Une société exploitante d’infrastructures de recharge pour véhicules électriques, dénommée Fastned, laquelle aurait pu se voir attribuer ces missions, a alors décidé de contester la décision de modification des contrats de concession estimant que, la modification ne pouvait pas se justifier par les dispositions du c) de l’article 43§1 de la directive 2014/23/UE dès lors que ces dispositions ne sont pas applicables à la modification d’un contrat attribué à l’origine à une entité in house sans mise en concurrence.

C’est dans ce cadre que la juridiction allemande a saisi la CJUE d’une question préjudicielle afin de savoir si, les dispositions du c) de l’article 43 §1 de la directive 2014/23 sur la modification des concessions du fait de circonstances imprévues s’appliquent aux concessions attribuées à une entité in house lorsqu’au moment de la modification du contrat les conditions de l’attribution in house ne sont plus réunies.

Selon la CJUE, si à la date de la modification le concessionnaire ne répond plus aux conditions de qualification d’entité in house, la modification ne peut être effectuée sans nouvelle procédure d’attribution que si les conditions prévues à l’article 43 de la directive 2014/23/UE sur la modification des concessions sont remplies.

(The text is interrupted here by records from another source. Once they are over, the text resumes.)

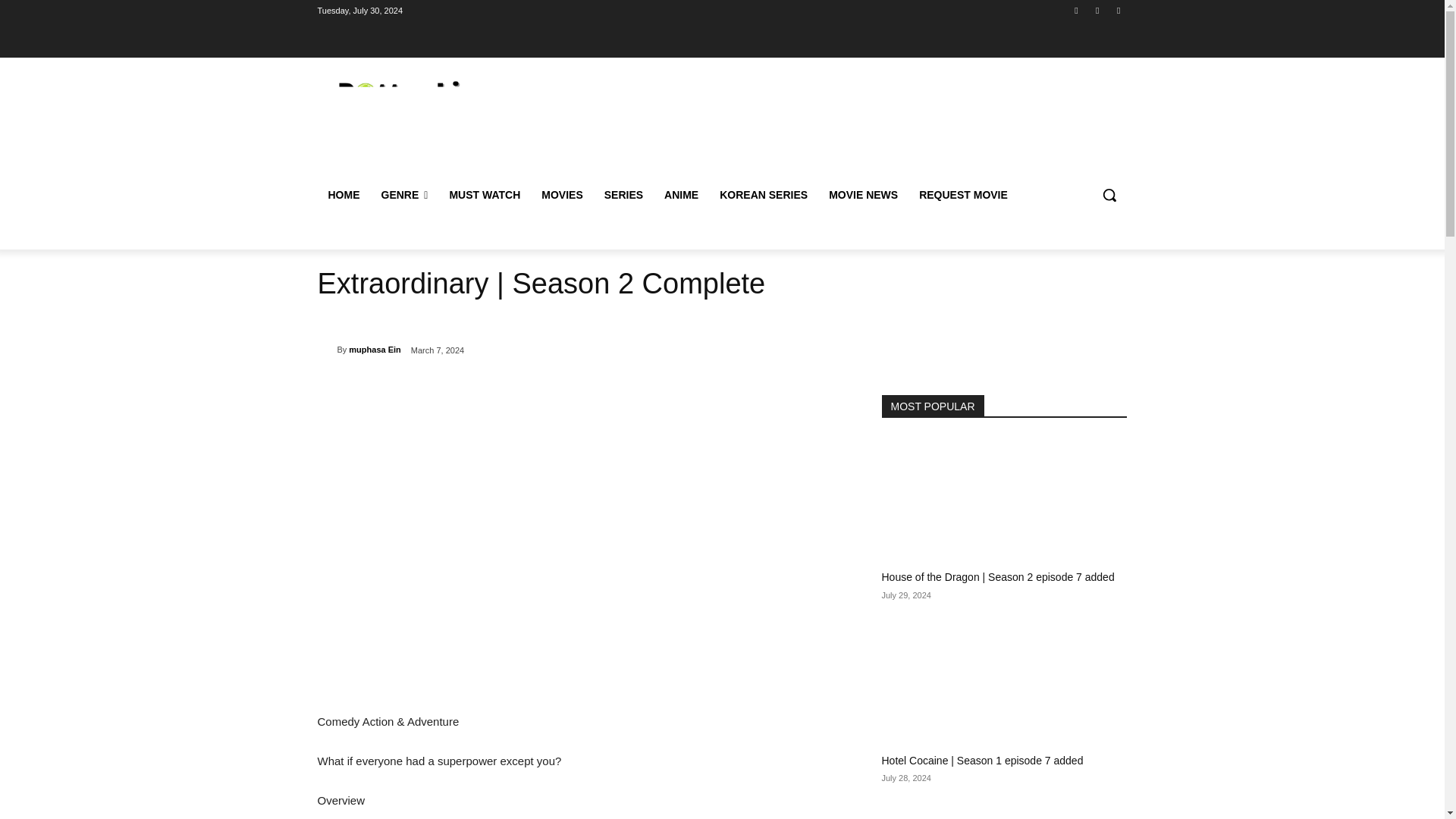
Youtube (1117, 9)
Twitter (1097, 9)
MUST WATCH (484, 194)
GENRE (403, 194)
muphasa Ein (326, 349)
HOME (343, 194)
Facebook (1075, 9)
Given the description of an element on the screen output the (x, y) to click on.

Autrement dit, si au moment de la modification, le concessionnaire n’a plus la qualité d’entité in house, les dispositions de la directive 2014/23/UE sur la modification des concessions trouvent à s’appliquer.

Précisément, selon la Cour et en application de la jurisprudence Comune di Lerici[2] rendue en application de la directive 2014/24/UE sur la passation des marchés publics, si la modification a pour objet de remplacer un cocontractant ayant la qualité d’entité in house par un nouveau cocontractant n’ayant pas cette qualité, cette modification équivaut à une nouvelle attribution de la concession devant faire l’objet d’une mise en concurrence.

En revanche, la situation est différente si la modification porte sur l’objet de la concession et non pas sur la perte par la concession de sa qualité d’entité « in house ». Dans un tel cas, la Cour considère qu’une concession ayant fait l’objet d’une attribution sans mise en concurrence peut, par la suite, être modifiée sans mise en concurrence quand bien même son concessionnaire n’a plus la qualité d’entité in house, à condition que la modification ait été rendue nécessaire du fait de circonstances imprévues au moment de la conclusion du contrat.